At Biotech Umeå Investment Day, the small format and friendly atmosphere allows for unexpected meetings, ad-hoc pitching and easy follow-up with interesting stake-holders. The context facilitates constructive feed-back from investors and makes the event a good verification exercise for developing companies looking to polish up on their offer.
But, up until recently, the “biotech” label has been a rather tight costume for the event. This seem to have changed this feburary 2nd.
Fritiof Pontén, CEO of Quretech Bio in discussion at one of the breaks during the partnering sessions.
Investor interest exceeded expectations
Jonas Sjöstedt from Photonsports are one of the startups that could be seen as outside the mold.

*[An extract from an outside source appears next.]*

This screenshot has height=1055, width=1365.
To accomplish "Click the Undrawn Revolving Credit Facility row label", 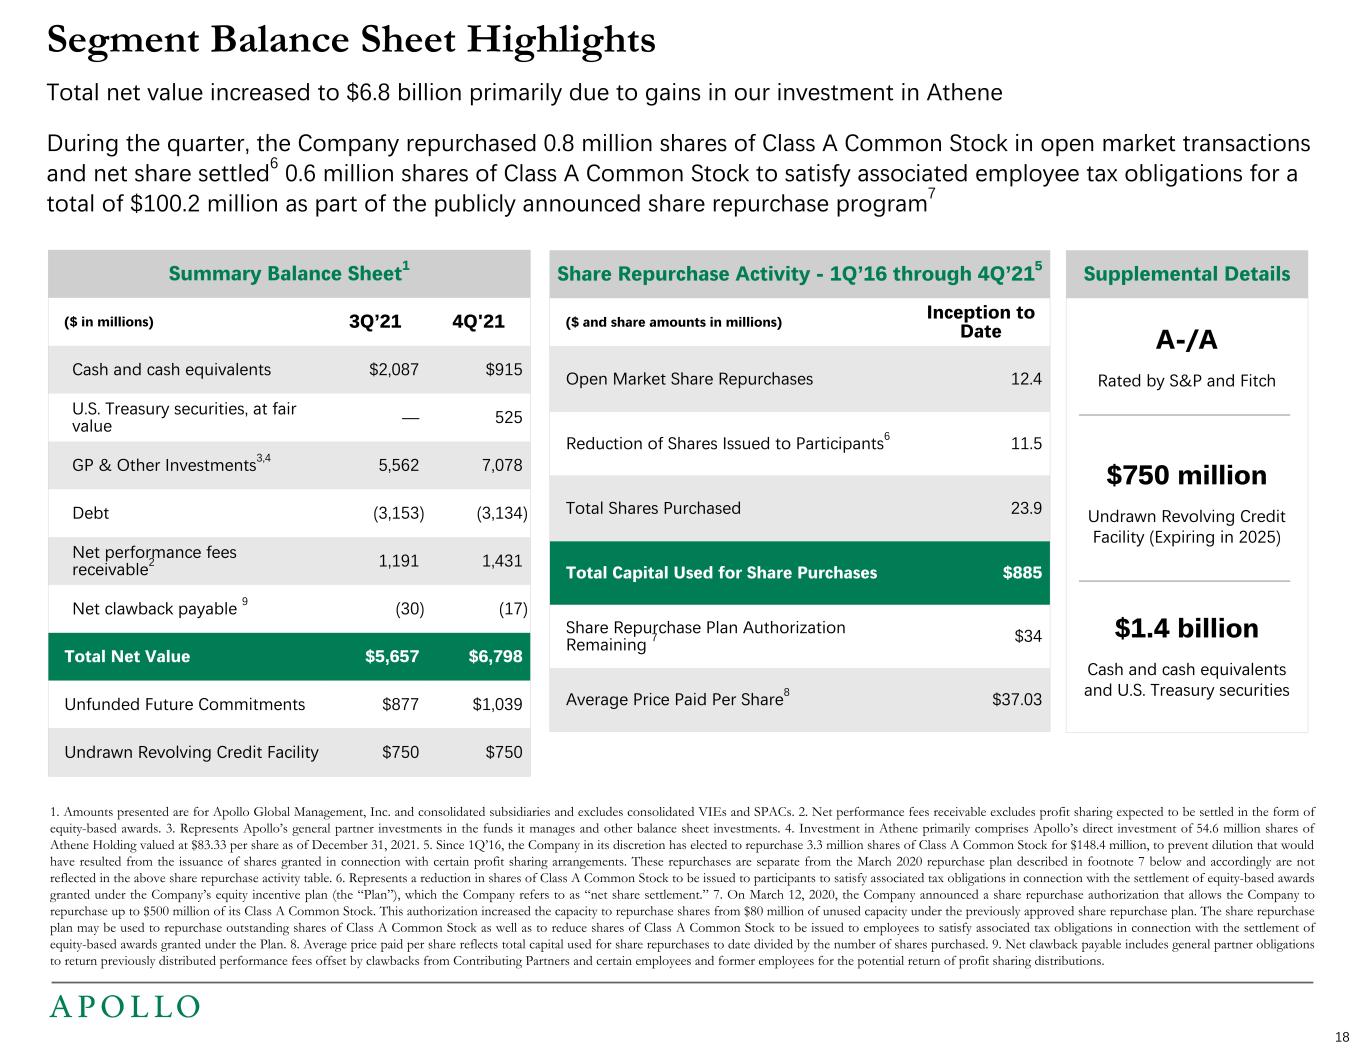I will tap(191, 752).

They are developing a new form of 3D-camera monitoring for athletic performance.
– My business idea, as presented, was probably the one that was furthest away from the others. However, we do have interesting possible applications of our core technology that are more clearly biotech, Jonas Sjöstedt explains.
During the investment day he was positively surprised and say that they received more attention than what we had expected.
– We might not have found a perfect match but we got some useful tips and got in contain with a couple of investors that we will keep informed about our future plans and advances, he says.
Dicom Port is another participant with a tech-heavy innovation. The company works with user-friendly and intelligent data management sources from health care equipment. When asked about the investor interest the experience was similar.
– The interest from was much higher than last year, concludes Dicom Port founder Jan Axelsson.
The CEO of Lunalec AB, Patric Stafshede, says that his case absolutely fits under the biotech-label but did feel a hint of the older expectations among some investors.
– Several found the technology interesting, but not within their scope. I get the feeling that many investors are expecting a narrower pharma-focused supply of companies, he said.
Annika Rönnbäck from Umeå Biotech Incubator and Emil Byström from Spinchem during one of the pitch presentations.
A neglected area of focus within pharma industry
Spinchems representatives had a busy partnering schedule in Stockholm. Both Emil Byström and Anthony Rees concluded that this year’s investment day had exceeded their expectations.
– We’ve attended before, and experienced that we did not quite fit in – as many of the investors had a strict pharma or biological focus, but this time around its’s different, says Emil Byström, CEO at Spinchem. His collegue fills in:
– We’ve had a lot of good meetings and we’ve been surprised by the actors we did not expect to approach us, adds Anthony Rees, chairman of the board of Spinchem.
Markus Goebel from Switzerland, representing Novartis Ventures, was one of those unexpected actors who emphasized the need for the industry to look beyond the end product and also get involved in developing the area of CMC – chemical, manufacturing and control.
– I think this is a neglected area for pharma industry. Even though you have a great candidate drug, there is an intense amount of work establishing production, getting the right contracts in place and making the process safe and cost effective. That’s why I’m interested in Spinchem for example, he says.
Overall, the number of participating investors have grown steadily over the years, with many coming back to Stockholm again and again. Markus Goebel, who finds the small sized events more valuable concludes that the event could grow – but not too much.
– At most you could double the number of participants – but not more than that, otherwise the atmosphere would be lost, he says.